[begin Task material]
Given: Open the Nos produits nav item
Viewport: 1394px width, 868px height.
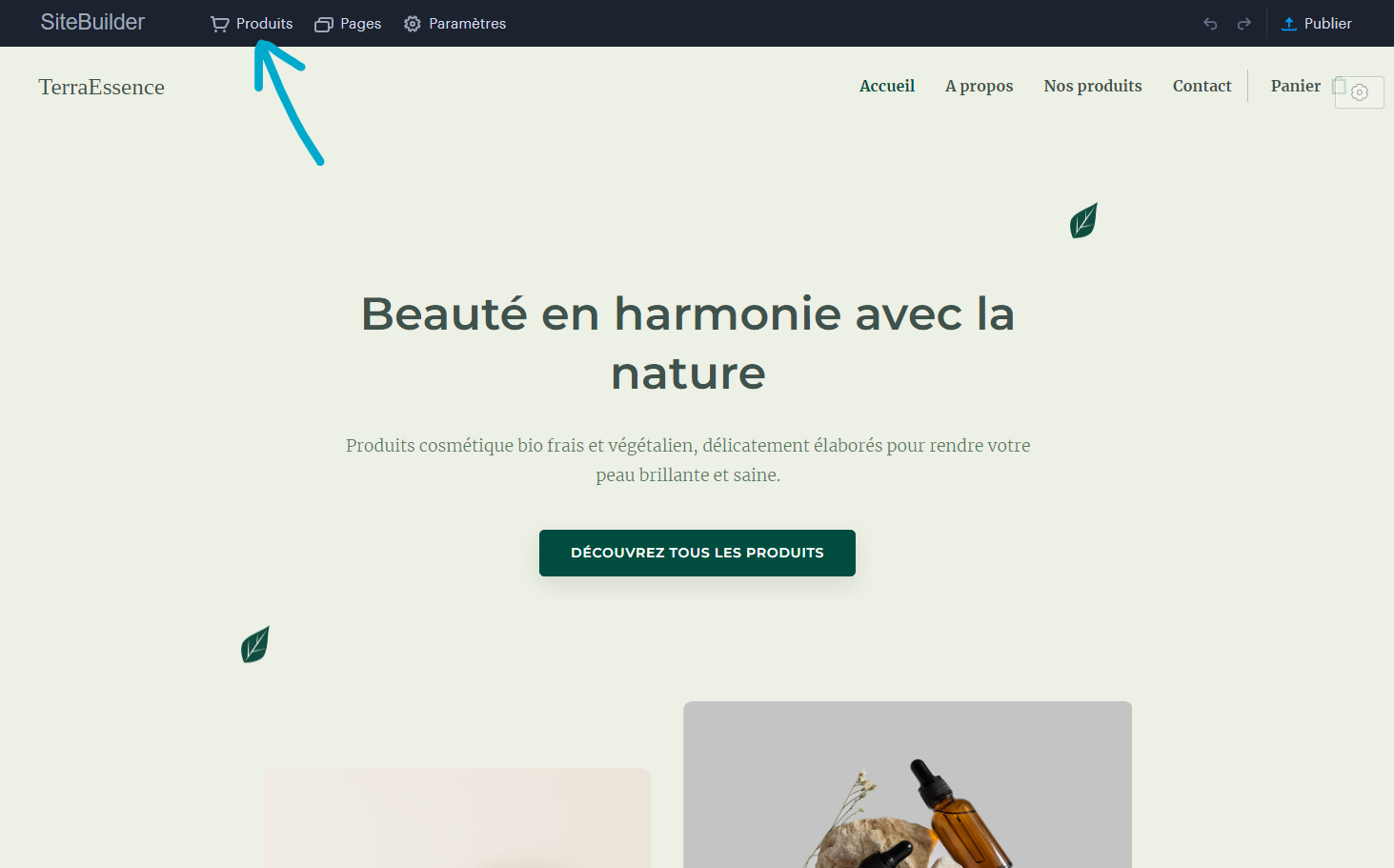Looking at the screenshot, I should coord(1093,86).
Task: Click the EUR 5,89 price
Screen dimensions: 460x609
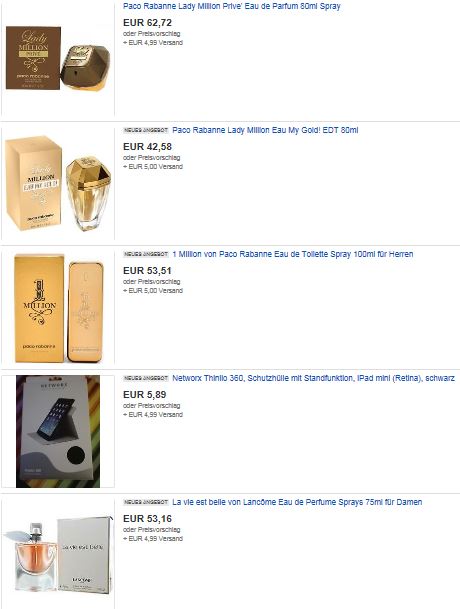Action: point(145,394)
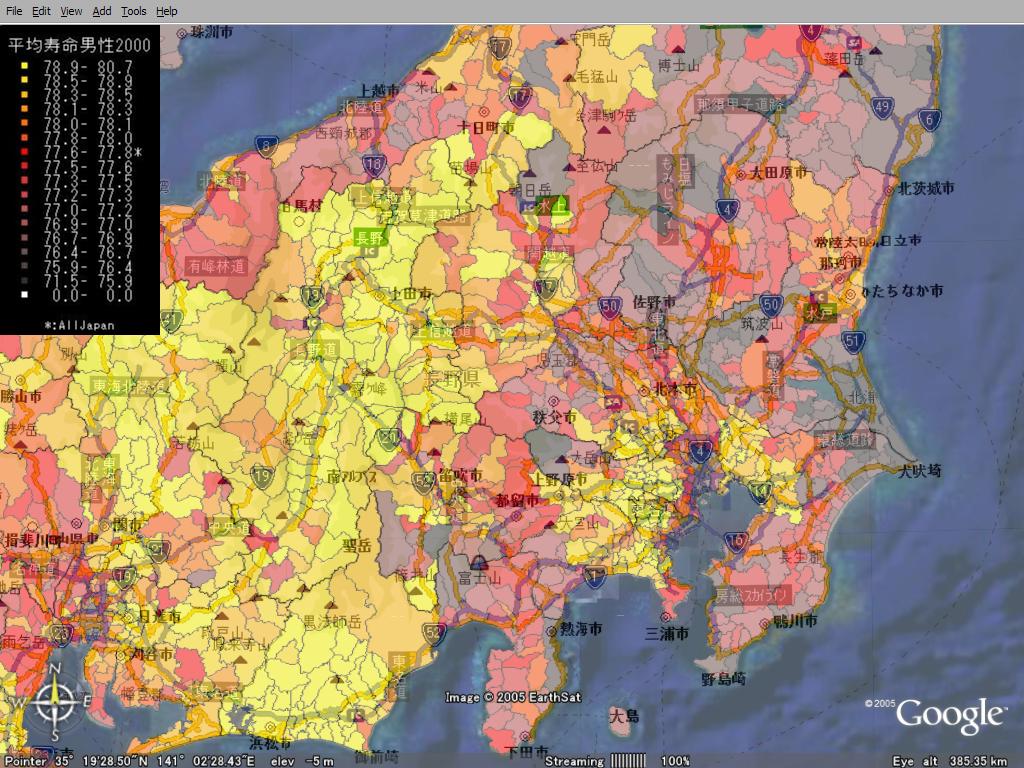Image resolution: width=1024 pixels, height=768 pixels.
Task: Click the Route 6 highway shield
Action: (x=930, y=120)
[end Task material]
### What is expected
Write out every line of the listing above word for word, leaving out the pictures.

### Solution to the exercise
Given: Open the Nos produits nav item
Viewport: 1394px width, 868px height.
Looking at the screenshot, I should coord(1093,86).
Task: Click the EUR 5,89 price
Screen dimensions: 460x609
Action: point(145,394)
Image resolution: width=1024 pixels, height=768 pixels.
Task: Click the Route 6 highway shield
Action: (x=930, y=120)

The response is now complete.